A really good thing to know in Korea is “meh-wo-yo?” meaning “Is it spicy?” A lot of their food is very spicy. One thing you have to realize even if you ask this question is that to a Korean, “spicy” is different than to someone from another country because they overdo on the chili spice, and some of them become immune to the spicy feel of the food. If the food is too spicy for you say, “no moo meh wo yo” meaning, “It is too spicy.”
If you want to say “excuse me” or “I am sorry,” say, “mee an heyo” or “mee yong habnida.” The second one is more polite. If you want to tell someone you don’t understand, say “ee hey hajee an ayo” meaning “I don’t understand.” You could also say, “mo rah yo” which means “I don’t know.”

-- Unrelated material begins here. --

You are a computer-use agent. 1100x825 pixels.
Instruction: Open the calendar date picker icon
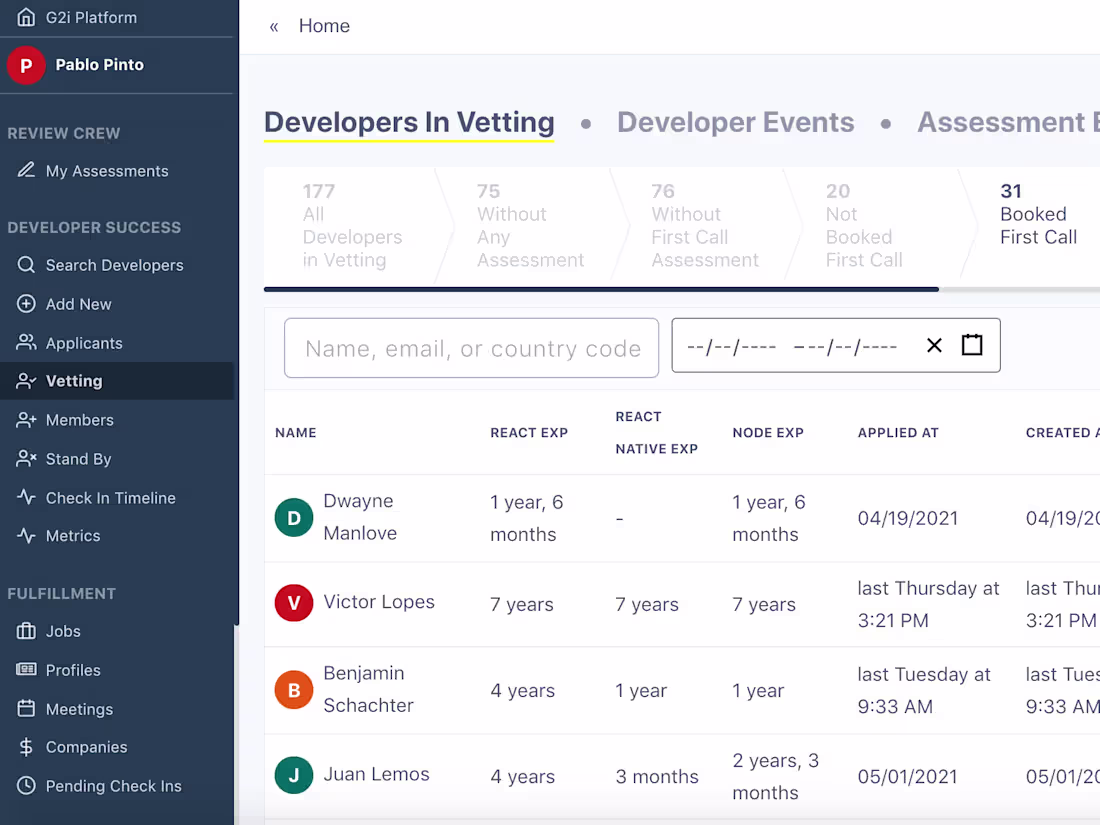pyautogui.click(x=972, y=345)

They may ask, or perhaps you want to ask, “irum ee moye yo?” meaning “What is your name?” “Eerum” means “name.” You will also sometimes hear or see “seong myong” written. It also means “name.” That is what is usually on a form you are asked to fill out. If you want to introduce yourself, say, “Ne eerum ee ____________ eet subneeda” putting your name in the blank. It is a formal way of saying it, but that is what they expect when you first introduce yourself. When you first meet someone, they may also ask how old you are. They are not being impolite. They may say, “meoyot sal eeyeyo?” meaning “How old are you?” I was also asked “Meh sal eeyeyo?” meaning “How old are you?” which is a dialect. When they ask how old you are, it is not being impolite. Korea has a society based on age. If they know your age, they know how to talk to you. In their way of thinking, they are actually being very polite by asking your age.

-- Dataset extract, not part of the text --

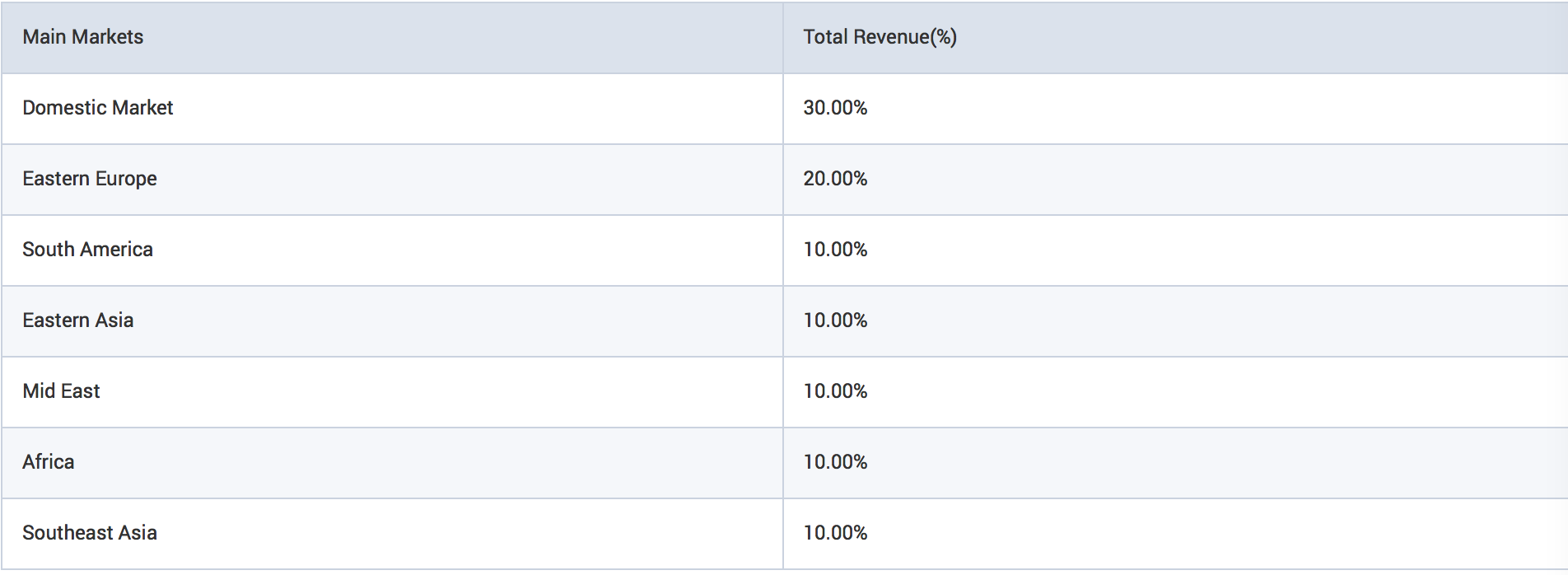Image resolution: width=1568 pixels, height=575 pixels.
Task: Select the Domestic Market cell
Action: coord(97,108)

Lastly, I will give you some nice expressions. “sarang heyo” means “I love you.” “hana neem ool sarang heyo” means “I love God.” “Cho-ah-heyo” means “I like it.” “Cho-ah-yo” means “It is good.” “keedo heyo” means “I pray,” and “keedo hapshida” or “keedo haja” mean, “Let’s pray. ” The first one is more polite. “Nah nun keekokyoeen eeyeyo” means, “I am a Christian,” and this is very important in Korea because there is a church building on every street corner. The word for “Bible” in Korean is “song gyeong.” The word for God is “hana neem,” and the word for Jesus is “Yesoo neem.” The way to say Lord is “joo neem.” A song is “nore,” and a place to sing karaoke is a “nore bang.”
These are just a few things that may help you. However, if you need more, you can always ask me in the comments section. If I don’t know, I have a Korean son in law in my house who likes to help me with my blog and is fluent in English. I hope these things help you with your Korean friends or to make Korean friends.